Has this been updated in the _Spell Compendium?_  (I can't find mine right now.)


----------



## (Psi)SeveredHead (Dec 12, 2005)

Cabral said:
			
		

> Maybe they should've put a reflex save for half?




Fort save for none seems balanced to me.


----------



## Mustrum_Ridcully (Dec 12, 2005)

3d6 of dexterity damage is ... interesting ... for a 3rd level spell. I guess a short comparison with the 3rd level Poison spell will show it is to strong. (Poison allows a saving throw...)

Oh, speaking of stupid spells, I want to use this oppertunity to complain about the Orb of [Energy] line of spells. 
Why are they conjurations? I can see acid (because there are acid substances), but the rest is clearly an evocation, because it creates energy out of nowhere (especially the Force Orbs)
The only reason they created them is because they wanted a higher level no-spell-resistance attack spell, similar to Melfs Acid Arrow, but seem to completely miss the point of the distinction between conjuration and evocation.  
I mean, as a player I should be eager to exploit them (especially since there are few damage-dealing spells that can be used against single targets effectively and can be used to attack magic-immune monsters like Constructs), but it is simply to much for my taste..

Ahem.


----------



## Cabral (Dec 12, 2005)

Mustrum_Ridcully said:
			
		

> Why are they conjurations? I can see acid (because there are acid substances), but the rest is clearly an evocation, because it creates energy out of nowhere (especially the Force Orbs)



You mean, it conjures the energy out of nowhere? /ducks and runs 

humor aside, you could think of conjuring an orb of energy as summoning a specialized elemental... all it does is run up and touch people.



			
				(Psi)SeveredHead said:
			
		

> Fort save for none seems balanced to me.




I was thinking a fort for half. But a reflex save would make it make it another jab at low dex targets.


----------



## trippies (Aug 10, 2007)

*thank you all!*

you just helped me figure out my last 3rd level spell for my ray/orb/rangedTA sneak build *swoon*


----------



## UltimaGabe (Aug 10, 2007)

trippies said:
			
		

> you just helped me figure out my last 3rd level spell for my ray/orb/rangedTA sneak build *swoon*




Um... honestly, did that merit reviving a post from more than two years ago?


----------



## Vorput (Aug 10, 2007)

UltimaGabe said:
			
		

> Um... honestly, did that merit reviving a post from more than two years ago?

__Given information__:

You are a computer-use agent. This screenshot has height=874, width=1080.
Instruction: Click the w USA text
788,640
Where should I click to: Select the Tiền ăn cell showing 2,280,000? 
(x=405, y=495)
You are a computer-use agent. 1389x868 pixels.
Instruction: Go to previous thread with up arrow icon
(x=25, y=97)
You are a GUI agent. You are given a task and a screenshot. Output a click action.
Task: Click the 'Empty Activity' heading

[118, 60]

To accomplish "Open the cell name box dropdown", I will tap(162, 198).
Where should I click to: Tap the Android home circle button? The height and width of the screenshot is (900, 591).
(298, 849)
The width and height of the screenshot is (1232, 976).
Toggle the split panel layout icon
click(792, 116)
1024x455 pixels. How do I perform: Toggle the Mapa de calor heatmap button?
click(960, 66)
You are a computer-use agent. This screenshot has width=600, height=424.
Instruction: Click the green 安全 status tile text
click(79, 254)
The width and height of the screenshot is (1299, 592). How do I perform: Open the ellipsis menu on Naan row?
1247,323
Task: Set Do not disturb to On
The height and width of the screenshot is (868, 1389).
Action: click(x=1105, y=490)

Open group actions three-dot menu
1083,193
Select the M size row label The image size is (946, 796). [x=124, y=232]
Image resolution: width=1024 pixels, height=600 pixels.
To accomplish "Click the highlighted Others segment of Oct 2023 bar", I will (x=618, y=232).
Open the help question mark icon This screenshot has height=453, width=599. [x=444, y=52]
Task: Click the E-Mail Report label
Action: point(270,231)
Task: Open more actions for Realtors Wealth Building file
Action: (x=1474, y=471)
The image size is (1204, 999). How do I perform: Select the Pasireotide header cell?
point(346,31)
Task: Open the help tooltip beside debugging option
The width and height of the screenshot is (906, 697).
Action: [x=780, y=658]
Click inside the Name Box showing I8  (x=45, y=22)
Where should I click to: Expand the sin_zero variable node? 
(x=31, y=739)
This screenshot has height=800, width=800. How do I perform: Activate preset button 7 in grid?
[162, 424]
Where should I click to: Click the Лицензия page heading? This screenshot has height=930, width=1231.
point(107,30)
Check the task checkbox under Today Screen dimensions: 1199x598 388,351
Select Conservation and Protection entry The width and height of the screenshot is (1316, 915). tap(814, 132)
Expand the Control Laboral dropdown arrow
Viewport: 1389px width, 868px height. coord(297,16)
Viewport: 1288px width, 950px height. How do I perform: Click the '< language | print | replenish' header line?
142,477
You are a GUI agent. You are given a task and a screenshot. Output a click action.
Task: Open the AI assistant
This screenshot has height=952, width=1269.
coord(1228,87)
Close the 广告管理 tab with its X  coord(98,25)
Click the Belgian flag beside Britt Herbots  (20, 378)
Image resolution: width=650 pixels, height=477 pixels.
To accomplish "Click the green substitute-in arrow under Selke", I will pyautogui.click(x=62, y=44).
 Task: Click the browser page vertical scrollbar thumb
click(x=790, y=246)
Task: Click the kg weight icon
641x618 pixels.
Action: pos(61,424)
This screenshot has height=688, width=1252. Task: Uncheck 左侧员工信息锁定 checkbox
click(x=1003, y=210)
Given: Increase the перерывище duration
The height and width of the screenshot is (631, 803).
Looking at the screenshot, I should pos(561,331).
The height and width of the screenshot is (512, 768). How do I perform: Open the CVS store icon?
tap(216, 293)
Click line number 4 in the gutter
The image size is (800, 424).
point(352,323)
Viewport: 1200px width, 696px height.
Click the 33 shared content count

__Task requirements__:
A: Translate this sentence from the forum thread into Spanish: "Fort save for none seems balanced to me."
B: Quote the forum thread word for word, beginning at the words "You mean, it" and stopping after "and touch people.".

__Outputs for the tasks__:
A: Una tirada de salvación de Fortaleza que anule el efecto por completo me parece equilibrada.

B:
You mean, it conjures the energy out of nowhere? /ducks and runs 

humor aside, you could think of conjuring an orb of energy as summoning a specialized elemental... all it does is run up and touch people.